Country music legend Merle Haggard, best known for recording 38 number one hits like “The Bottle Let Me Down” and “Mama Tried,” passed away Wednesday, April 6, at the age of 79 after battling multiple health problems, including pneumonia and lung cancer.
Often known as the “Poet of the Common Man,” Haggard’s death comes just months after the release of his final album Django and Jimmie that he recorded with fellow music icon Willie Nelson. His death is devastating to music lovers everywhere, especially those who value the classic sound of traditional country music that Haggard was instrumental in pioneering.
Haggard’s career took hold in the early 1960s. He was first noticed for his musical abilities at San Quentin Prison where he played in the prison band while serving a sentence for burglary and an attempted escape from jail. It is often noted that Haggard was in the audience at San Quentin Prison in 1958 when Johnny Cash famously performed “Folsom Prison Blues” for the convicts and prison staff.

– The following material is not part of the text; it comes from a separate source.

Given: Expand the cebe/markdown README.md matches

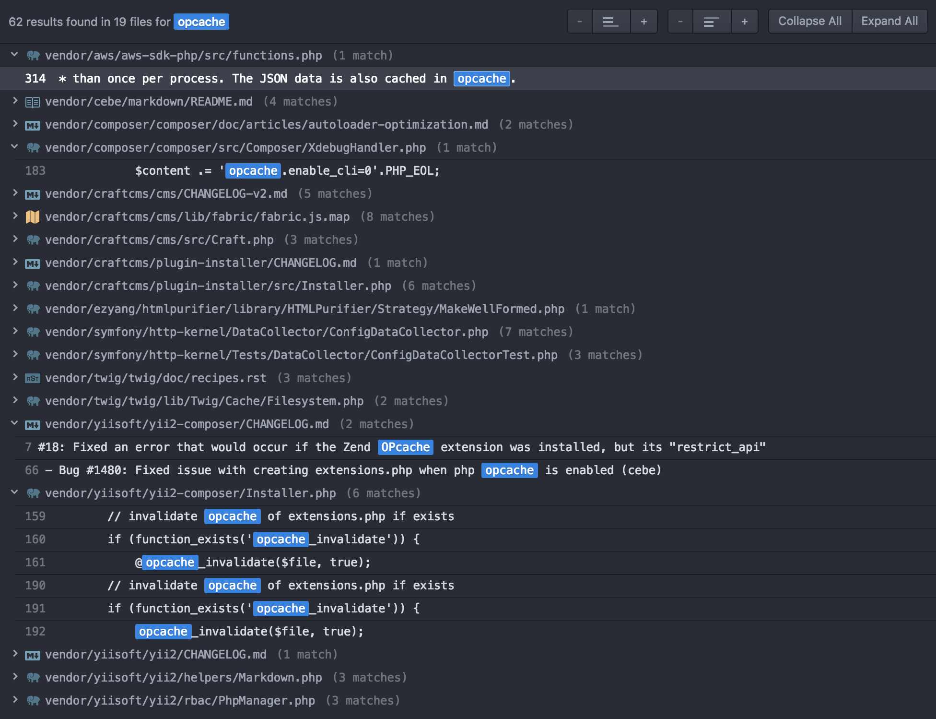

It was Haggard’s participation in the prison band that saved him from a life of incarceration and led to the long and successful career that followed. He was pardoned for all of his crimes in 1972 by the then Governor of California Ronald Regan. Haggard’s experiences as a prison inmate, while not the most admirable aspect of his life, did inspire countless songs, including “Sing Me Back Home” and “I’m a Lonesome Fugitive.”

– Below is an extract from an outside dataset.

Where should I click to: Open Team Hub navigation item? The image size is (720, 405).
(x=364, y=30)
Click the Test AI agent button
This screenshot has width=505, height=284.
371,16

Haggard’s music was also inspired by his troublesome life. Haggard’s parents left Muskogee, Oklahoma, for California during the Great Depression after living through the beginnings of the Dust Bowl, which inspired the lyrics of one of Haggard’s most beloved songs “Okie from Muskogee.”
Another famous hit was “Hobo Bill.” Haggard was notorious for living in converted boxcars as he bounced between jails. He was able to draw from his experiences for the lyrics in this song as well. Like most popular country music, Haggard’s songs gave a voice to those who struggle in life, which is one of the many reasons his music was so popular.
Haggard won nearly every award available to country artists. He was a two time Grammy Award winner and received multiple awards from the Academy of Country Music and Country Music Association. Most notably, Haggard was honored along side Oprah Winfrey and Paul McCartney at the Kennedy Center in 2010, and he was one of only five artists to ever receive the ACM Triple-Crown Award.
When Haggard was inducted into the Country Music Hall of Fame in 1994, the organization released a statement, “Merle Haggard stands, with the arguable exception of Hank Williams, as the single most influential singer-songwriter in country music history.”